What is the instant asset write-off? It says to small business that, if you make an investment in a range of things you might need for your small business, you can write it off quickly, with a minimum of paperwork and to improve your cash flow. When we came to office, the threshold was $1,000. We increased it to $6,500 in a measure which as welcomed by small business around the country. We went to the next election thinking: 'We could do better than that. We'll increase the threshold to $10,000.' What does the government do when coming to office? Reduces it back down to $1,000. What a slap in the face to Australia's small business people.

So, this is a government that is full of rhetoric on small business, and full of action, but it is adverse action, indeed. How can this government look small business in the eye and say to small business, 'We're on your side,' when they are increasing, in effect, the small business tax rate for Australians. The Nationals are quiet on the issue of the impact of this legislation on rural and regional Australia and the Liberal Party is quiet on the issue of defending small business.

It gets worse. We have also had the change to the depreciation of motor vehicles. Many a small business needs a car to get around the business. We allowed an immediate $5,000 deduction for a vehicle costing $6,500 or more. That is gone under this piece of legislation. So how can this government be seen as being pro small business when they are radically changing the instant asset write-off to the disadvantage of small business and increasing the red tape threshold?

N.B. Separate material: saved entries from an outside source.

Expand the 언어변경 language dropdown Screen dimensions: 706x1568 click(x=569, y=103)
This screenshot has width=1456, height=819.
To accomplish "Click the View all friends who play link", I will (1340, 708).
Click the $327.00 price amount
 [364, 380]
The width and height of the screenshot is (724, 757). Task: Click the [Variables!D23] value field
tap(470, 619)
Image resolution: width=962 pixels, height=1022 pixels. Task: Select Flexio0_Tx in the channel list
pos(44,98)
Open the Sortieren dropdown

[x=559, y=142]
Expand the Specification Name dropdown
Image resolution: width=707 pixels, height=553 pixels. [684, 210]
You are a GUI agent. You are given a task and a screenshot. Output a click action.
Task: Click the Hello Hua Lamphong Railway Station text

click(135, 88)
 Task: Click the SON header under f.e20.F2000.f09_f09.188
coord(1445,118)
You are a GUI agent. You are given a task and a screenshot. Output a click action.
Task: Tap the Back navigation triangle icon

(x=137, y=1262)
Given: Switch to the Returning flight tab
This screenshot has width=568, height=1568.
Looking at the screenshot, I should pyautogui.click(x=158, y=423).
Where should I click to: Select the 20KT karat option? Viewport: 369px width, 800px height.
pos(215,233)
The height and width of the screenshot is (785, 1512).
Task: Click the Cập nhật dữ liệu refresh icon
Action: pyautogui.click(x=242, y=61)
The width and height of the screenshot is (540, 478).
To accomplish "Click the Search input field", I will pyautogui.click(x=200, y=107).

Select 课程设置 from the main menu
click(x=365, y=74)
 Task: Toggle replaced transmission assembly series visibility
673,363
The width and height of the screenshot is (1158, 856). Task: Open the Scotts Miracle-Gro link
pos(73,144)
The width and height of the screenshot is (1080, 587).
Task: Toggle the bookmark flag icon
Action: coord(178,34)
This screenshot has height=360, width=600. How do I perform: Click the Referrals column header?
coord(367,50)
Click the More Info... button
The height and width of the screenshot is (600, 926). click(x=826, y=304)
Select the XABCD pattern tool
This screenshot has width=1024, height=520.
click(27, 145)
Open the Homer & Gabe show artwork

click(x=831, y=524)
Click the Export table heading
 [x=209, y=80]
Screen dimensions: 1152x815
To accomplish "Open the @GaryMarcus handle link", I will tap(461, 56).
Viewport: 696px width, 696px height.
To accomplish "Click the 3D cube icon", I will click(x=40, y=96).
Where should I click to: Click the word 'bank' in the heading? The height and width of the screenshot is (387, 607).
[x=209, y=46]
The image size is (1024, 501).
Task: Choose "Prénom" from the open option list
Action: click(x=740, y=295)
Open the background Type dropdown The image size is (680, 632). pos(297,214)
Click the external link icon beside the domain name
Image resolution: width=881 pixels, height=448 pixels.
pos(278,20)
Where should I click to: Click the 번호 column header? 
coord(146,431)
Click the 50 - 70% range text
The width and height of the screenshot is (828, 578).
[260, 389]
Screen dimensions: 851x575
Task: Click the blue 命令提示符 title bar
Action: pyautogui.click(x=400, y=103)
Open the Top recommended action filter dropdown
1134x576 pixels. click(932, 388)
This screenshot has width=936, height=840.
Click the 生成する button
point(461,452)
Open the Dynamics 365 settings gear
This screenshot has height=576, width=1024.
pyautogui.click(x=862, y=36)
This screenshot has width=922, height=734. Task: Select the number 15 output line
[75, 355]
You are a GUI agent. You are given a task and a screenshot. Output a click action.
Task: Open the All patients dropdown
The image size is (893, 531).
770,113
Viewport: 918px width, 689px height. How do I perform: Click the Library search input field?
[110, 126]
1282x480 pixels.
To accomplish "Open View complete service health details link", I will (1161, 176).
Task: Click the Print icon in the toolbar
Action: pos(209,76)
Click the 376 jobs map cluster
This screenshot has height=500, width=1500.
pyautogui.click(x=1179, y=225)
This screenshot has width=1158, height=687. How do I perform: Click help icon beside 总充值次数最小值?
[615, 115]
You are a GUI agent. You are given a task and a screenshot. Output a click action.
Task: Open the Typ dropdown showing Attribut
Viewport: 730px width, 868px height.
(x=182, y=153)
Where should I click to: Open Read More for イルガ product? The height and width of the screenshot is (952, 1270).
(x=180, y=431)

The member for Kooyong, the Parliamentary Secretary to the Prime Minister, has been going around talking about how he is reducing the red-tape burden on Australian business. There is a lot of questionable things in that statement. I wonder if he is talking on this piece of legislation. I am sure that, even with the gag that this government has applied, he could get himself on the speaking list if he wanted. Let him justify to this parliament and to the small business community why they are increasing the red-tape burden. Let's have the small business minister speaking on this bill, explaining to Australian small businesses why he thinks Australian small businesses should pay a higher tax rate and with more red-tape burden. Again, the Labor Party will stand up for the small businesses of Australia.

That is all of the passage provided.